5 Common Investment Scams
A combination of a volatile stock market and plunging home sales is a fraud scammer’s paradise, creating a prime opportunity to take advantage of skittish investors, particularly seniors and the elderly. Watch out for investment scams.
According to the Securities and Exchange Commission (SEC), the Financial Industry Regulatory, the Better Business Bureau, and state regulators, some of the most common financial fraud scams include the following:
Oil & Gas Partnerships: Investment deals involving oil and gas partnerships have been around for years. In 2009, one of the biggest fraud cases came into the spotlight when the SEC filed securities fraud charges against Texas-based Provident Royalties LLC and three company founders. According to the SEC, Provident made a series of fraudulent securities offerings to at least 7,700 investors, who lost some $485 million in the deals. Among other things, Provident and the broker/dealers that marketed and sold the phony offerings, promised investors annual returns of more than 18%, as well as misrepresented how investors’ funds would be actually be used.

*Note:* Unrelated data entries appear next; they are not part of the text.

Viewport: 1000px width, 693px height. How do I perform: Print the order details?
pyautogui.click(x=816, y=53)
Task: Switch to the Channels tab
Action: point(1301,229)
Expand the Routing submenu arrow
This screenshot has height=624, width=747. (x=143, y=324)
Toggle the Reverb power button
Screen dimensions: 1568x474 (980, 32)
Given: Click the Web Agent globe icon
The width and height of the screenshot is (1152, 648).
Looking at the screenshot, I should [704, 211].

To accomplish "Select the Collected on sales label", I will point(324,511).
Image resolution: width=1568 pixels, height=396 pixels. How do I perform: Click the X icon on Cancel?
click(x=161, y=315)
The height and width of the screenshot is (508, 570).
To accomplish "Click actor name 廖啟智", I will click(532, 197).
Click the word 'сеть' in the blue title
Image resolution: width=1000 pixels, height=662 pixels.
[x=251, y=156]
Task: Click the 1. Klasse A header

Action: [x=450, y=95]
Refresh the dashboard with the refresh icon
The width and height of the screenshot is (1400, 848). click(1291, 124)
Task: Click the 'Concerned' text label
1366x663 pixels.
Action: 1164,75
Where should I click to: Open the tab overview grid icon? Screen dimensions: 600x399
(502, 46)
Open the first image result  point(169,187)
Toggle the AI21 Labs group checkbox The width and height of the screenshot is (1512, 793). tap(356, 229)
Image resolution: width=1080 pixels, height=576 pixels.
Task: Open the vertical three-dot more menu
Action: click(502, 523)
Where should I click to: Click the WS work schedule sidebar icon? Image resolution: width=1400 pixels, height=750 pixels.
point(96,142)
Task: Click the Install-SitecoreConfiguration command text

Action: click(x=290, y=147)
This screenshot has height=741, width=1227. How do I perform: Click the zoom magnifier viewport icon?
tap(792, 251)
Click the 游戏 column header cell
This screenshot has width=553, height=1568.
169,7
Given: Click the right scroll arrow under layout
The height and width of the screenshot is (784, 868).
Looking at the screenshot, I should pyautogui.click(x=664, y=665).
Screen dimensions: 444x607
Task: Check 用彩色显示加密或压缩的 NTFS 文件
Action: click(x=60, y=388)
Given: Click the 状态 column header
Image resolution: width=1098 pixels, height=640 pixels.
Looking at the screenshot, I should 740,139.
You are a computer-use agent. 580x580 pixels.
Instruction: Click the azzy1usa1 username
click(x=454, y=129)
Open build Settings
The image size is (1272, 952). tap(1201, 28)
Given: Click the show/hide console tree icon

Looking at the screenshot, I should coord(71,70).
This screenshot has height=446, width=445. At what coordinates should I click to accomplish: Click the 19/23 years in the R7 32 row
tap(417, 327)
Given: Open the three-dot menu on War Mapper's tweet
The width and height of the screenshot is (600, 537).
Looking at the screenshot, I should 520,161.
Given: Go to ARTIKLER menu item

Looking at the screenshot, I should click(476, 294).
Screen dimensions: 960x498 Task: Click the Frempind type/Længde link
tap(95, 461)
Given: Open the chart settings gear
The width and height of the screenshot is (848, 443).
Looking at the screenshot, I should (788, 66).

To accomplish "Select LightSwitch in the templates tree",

Ponzi or Pyramid Schemes. Bernie Madoff, who orchestrated the biggest Ponzi fraud in U.S. history until his arrest in December 2008, gave a whole new meaning to Ponzi schemes. Madoff defrauded thousands of investors out of $66 billion by promising huge profits and paying off early investors with funds from subsequent clients. Like all Ponzi schemes, Madoff’s ruse eventually collapsed when enough investors decided to pull out their money.
Promissory Notes & Private Placements. Promissory notes are investment deals that offer above-market, fixed returns. Some of these investments are legitimate, while others are blatantly fraudulent. One of the more recent cases involving the latter is that of Medical Capital Holdings. In the summer of 2009, the SEC filed fraud charges against Medical Capital in connection to $77 million of private placement sales. In its complaint, the SEC said Medical Capital lied to backers, misappropriated millions of dollars of investors’ money and failed to disclose information about $1.2 billion in outstanding notes and $993 million in notes that had entered default.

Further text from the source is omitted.